- **Problem to solve**
Among these entries, how many lines have the string "agent" in them? Only the number is needed.

[Saved entries]

━━━━━━━━

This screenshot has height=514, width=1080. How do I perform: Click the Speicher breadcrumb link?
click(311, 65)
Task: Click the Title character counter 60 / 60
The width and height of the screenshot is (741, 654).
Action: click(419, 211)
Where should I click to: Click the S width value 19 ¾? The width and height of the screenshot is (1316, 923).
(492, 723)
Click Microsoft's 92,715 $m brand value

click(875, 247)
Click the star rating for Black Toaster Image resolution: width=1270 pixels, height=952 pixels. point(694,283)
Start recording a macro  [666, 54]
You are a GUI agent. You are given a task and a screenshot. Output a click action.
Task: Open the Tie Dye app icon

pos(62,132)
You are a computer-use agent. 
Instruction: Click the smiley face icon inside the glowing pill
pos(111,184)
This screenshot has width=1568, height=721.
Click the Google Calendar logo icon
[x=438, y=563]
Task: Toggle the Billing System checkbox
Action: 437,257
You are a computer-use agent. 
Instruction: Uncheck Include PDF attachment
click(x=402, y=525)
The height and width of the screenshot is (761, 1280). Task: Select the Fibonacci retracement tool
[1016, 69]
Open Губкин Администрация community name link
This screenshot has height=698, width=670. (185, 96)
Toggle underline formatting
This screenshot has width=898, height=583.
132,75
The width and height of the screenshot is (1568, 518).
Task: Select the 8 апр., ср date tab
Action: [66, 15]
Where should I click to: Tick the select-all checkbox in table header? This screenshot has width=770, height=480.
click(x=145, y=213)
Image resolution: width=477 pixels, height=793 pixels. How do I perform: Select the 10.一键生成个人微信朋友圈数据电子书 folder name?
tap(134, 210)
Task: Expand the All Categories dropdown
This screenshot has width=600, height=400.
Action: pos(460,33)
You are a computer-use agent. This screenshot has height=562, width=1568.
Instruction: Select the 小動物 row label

━━━━━━━━

- **Solved problem**
4